Project Brief
System Architecture
- Frontend (React + Vite + TypeScript): public browsing, admin upload/editor flows, and Keycloak login handling.
- Backend (Express + Prisma + MySQL): API orchestration, metadata persistence, protected admin endpoints, and yearbook/person CRUD.
- OCR service (FastAPI + OpenCV + RapidOCR): text extraction and YuNet-based face detection for candidate boxes.
- Infrastructure: Docker Compose orchestration for frontend, backend, and OCR microservice communication.
How I Built It
- Chunked upload flow (/upload/init, /upload/chunk, /upload/complete) to avoid failures on large files.
- Background processing session in the backend with progress state and ETA tracking.
- Face detection + OCR extraction in the Python service, then structured candidate data returned to the backend.

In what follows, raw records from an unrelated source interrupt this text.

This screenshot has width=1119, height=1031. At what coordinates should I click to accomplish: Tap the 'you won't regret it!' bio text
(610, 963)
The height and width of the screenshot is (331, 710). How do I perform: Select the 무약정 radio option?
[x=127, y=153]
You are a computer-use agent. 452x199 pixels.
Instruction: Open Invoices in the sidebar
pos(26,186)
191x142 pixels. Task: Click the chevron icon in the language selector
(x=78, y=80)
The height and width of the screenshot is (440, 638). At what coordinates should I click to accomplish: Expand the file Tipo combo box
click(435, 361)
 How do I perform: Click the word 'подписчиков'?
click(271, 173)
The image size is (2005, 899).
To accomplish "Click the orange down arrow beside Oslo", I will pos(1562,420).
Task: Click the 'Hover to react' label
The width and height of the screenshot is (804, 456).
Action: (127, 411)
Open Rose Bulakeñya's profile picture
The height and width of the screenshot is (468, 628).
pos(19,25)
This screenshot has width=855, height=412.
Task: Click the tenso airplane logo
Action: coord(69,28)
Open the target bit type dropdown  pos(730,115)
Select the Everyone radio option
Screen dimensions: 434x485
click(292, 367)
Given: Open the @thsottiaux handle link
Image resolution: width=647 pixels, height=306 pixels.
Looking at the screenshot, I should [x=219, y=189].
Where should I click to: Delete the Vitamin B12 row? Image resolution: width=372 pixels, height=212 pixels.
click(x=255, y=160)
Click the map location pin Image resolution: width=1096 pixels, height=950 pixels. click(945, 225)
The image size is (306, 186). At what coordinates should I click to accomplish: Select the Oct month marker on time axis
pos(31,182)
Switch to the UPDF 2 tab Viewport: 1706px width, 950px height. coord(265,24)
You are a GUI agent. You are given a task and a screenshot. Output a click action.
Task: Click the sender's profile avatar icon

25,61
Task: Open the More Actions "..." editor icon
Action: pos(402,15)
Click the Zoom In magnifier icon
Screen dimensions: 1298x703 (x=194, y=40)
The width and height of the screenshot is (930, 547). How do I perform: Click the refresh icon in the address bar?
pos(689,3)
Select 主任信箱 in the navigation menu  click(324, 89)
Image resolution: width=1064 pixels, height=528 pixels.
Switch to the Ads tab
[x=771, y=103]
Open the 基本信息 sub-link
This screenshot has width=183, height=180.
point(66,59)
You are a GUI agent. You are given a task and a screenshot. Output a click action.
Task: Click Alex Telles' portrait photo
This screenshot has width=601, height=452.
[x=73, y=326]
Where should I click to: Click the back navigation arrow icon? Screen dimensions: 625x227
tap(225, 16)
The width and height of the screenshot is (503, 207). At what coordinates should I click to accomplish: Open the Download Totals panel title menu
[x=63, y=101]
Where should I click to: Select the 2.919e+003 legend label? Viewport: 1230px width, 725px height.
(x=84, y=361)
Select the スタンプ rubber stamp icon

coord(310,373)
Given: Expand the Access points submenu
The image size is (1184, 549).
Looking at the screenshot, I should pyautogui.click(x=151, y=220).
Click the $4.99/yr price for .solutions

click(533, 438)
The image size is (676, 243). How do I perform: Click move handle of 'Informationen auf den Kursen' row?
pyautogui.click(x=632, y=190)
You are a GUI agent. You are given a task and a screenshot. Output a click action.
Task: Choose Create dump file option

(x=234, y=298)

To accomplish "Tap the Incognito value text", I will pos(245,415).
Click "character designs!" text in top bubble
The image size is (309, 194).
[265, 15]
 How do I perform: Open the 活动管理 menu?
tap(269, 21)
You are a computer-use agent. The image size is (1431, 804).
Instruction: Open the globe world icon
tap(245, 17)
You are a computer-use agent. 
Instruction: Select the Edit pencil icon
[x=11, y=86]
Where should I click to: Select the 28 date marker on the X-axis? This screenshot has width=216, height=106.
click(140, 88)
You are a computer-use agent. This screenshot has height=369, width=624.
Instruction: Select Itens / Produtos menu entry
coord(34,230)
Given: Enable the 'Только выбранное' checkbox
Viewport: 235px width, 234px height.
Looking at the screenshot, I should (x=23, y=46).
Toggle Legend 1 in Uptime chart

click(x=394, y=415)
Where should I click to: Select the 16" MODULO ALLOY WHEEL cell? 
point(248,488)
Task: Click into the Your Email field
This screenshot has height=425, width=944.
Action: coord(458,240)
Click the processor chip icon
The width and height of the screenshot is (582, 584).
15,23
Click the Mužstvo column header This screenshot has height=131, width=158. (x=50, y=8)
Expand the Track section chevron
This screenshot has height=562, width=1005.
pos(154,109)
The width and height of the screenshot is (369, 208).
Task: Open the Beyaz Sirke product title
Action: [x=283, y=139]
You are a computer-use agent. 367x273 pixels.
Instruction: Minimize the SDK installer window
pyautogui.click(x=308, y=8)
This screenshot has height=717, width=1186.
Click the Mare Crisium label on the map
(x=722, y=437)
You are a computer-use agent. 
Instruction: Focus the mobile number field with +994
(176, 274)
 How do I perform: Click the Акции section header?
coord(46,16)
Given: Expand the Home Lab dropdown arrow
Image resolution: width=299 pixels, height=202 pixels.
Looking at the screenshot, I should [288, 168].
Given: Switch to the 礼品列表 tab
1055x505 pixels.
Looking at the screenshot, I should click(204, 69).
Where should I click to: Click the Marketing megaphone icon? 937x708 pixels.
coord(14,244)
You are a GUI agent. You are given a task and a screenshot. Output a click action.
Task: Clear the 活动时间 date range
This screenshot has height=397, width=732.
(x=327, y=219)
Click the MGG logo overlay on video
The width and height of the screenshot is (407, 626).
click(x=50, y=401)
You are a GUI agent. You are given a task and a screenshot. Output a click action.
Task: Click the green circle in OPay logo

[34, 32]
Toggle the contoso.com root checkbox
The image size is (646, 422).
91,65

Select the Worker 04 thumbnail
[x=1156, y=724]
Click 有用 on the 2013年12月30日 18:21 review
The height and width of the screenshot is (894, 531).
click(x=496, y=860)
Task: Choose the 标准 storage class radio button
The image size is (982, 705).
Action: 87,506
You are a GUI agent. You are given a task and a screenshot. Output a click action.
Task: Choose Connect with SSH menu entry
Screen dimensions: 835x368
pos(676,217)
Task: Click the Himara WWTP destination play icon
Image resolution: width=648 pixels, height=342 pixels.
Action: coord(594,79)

- Server-Sent Events progress stream so users see live status instead of waiting on blocking requests.
- Manual correction editor with zoom/pan, box editing, add/remove person tools, and final persistence to MySQL.
Security and Access Model
Challenges and Engineering Decisions
- Large-image stability: Chunked upload and high server timeouts reduced failed requests during heavy processing.
- OCR quality on real data: I used PP-OCRv5 Latin recognition plus image preprocessing to improve name extraction quality.
- Duplicate/false face boxes: Non-max suppression and geometric filtering helped keep face results usable.
- User trust in long tasks: SSE progress and explicit step messaging improved the processing UX significantly.